By the way Dr Tomorrow had quite an afflicted expression on his face everytime we were asking him anything, even if he would go for a chai with us! He seemed to be tortured by simply everything, like he was doomed to be sourrounded by crowds of hopeless wonderers, it was so amusing just to look at him and feel sorry for him that I keep thinking of him. He gave me some colour advice, he said that wearing green helps to be determined and to make choises, and brown colours are usefull for dreamers like to me get hooked to the ground.
I follow these advices and whear often green.
The day we left Rishikesh was a sunny day. We went to shower at the water fall where (I did not mention it but I am doing it now) the day before me and Nico had an intense visionary moment:
he had it while he was under the waterfall, me on the side of it. I dont like to speak about what I saw and what I thought, nor I will repeat what Nico told me him vision was, but they were related, some things were exactly the same and that is because we were very very good connected.
When the simpathetic sadu of Vishnudas came along with his child smile and his pure eyes we were not surprised at all. Surely people like him shower in places like this.

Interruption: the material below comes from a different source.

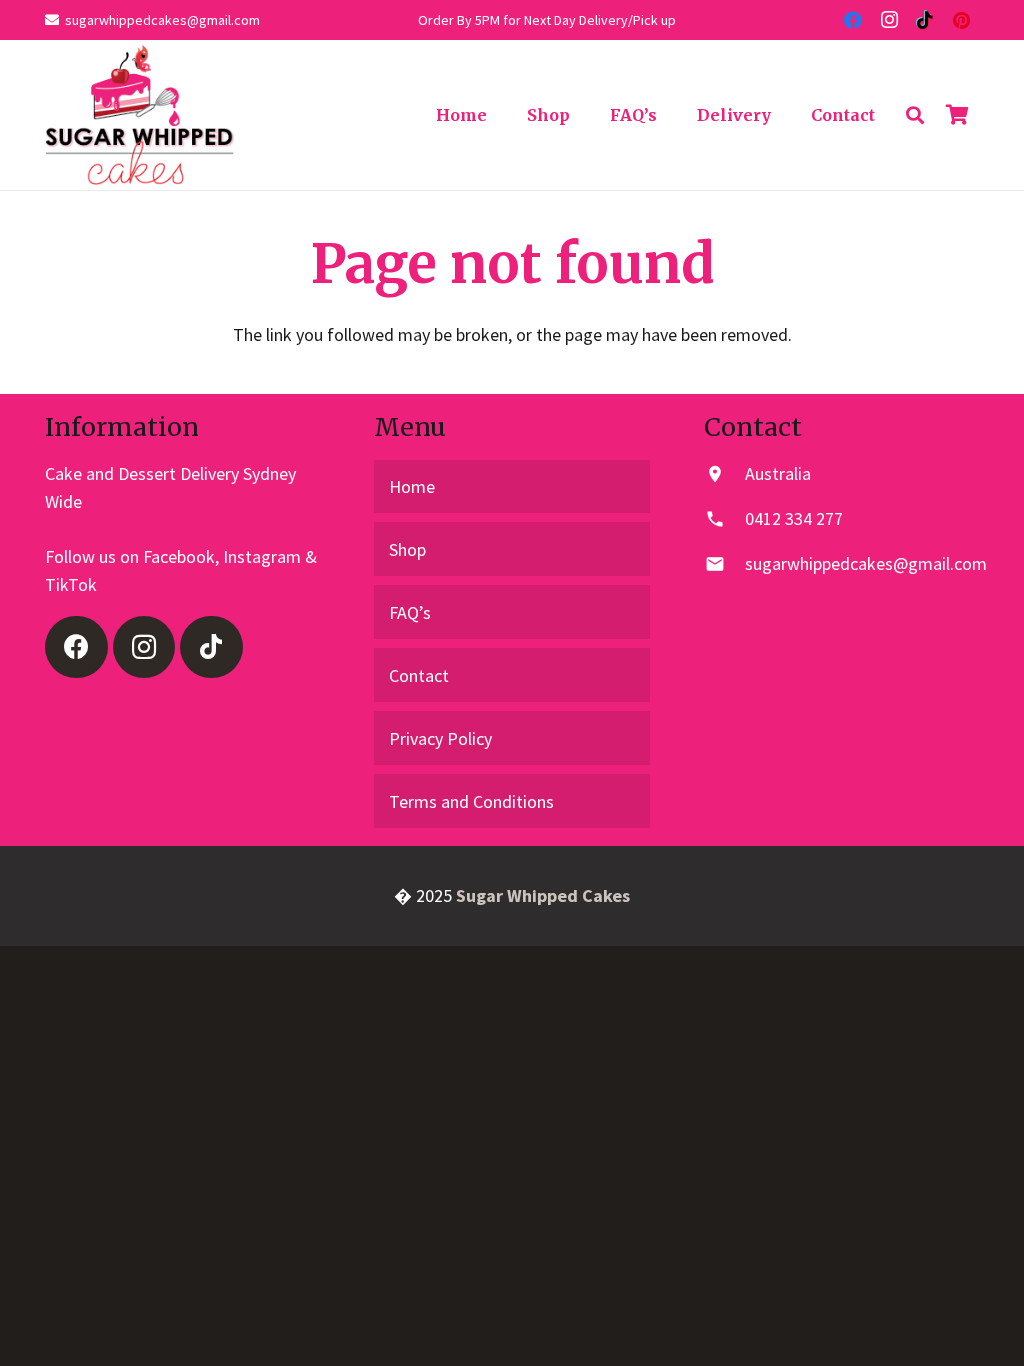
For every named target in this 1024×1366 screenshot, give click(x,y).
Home (412, 486)
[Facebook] (853, 20)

At a certain point it was the three of us under the water and it was a great moment, of playfull moods and children's laughers.
The intense moment made us decide to end our days in the holy town with a shower the day after, the day of departure, in what we called the sacred waterfall.
So we did, we met again the happy sadu, we said goodbye to Shivala and we headed to the bus station where we took the night bus to Dehli.